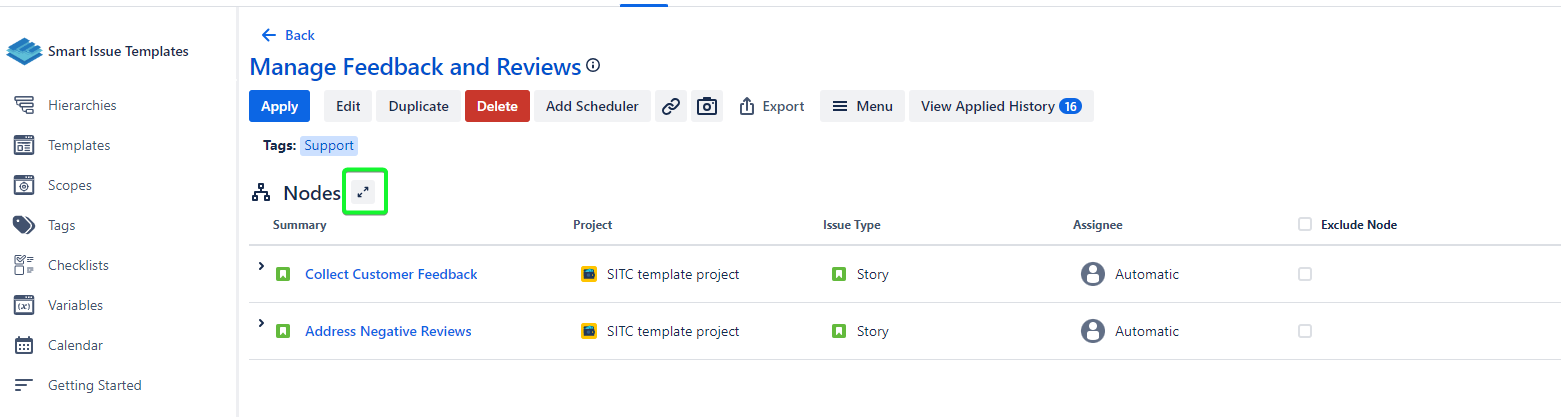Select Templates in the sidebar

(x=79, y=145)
==
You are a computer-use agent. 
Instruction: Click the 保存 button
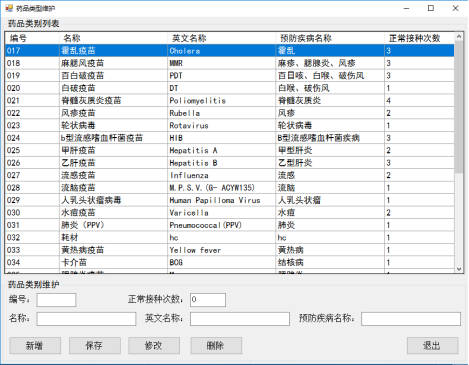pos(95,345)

■ **Exercise description**
Rewrite the entries from the line containing "You are a computer-use agent." through the line containing "pos(95,345)", inclusive, with "Instruction" changed to "Task" and nothing else altered. Leave the pictures out.

■ **The output**
You are a computer-use agent. 
Task: Click the 保存 button
pos(95,345)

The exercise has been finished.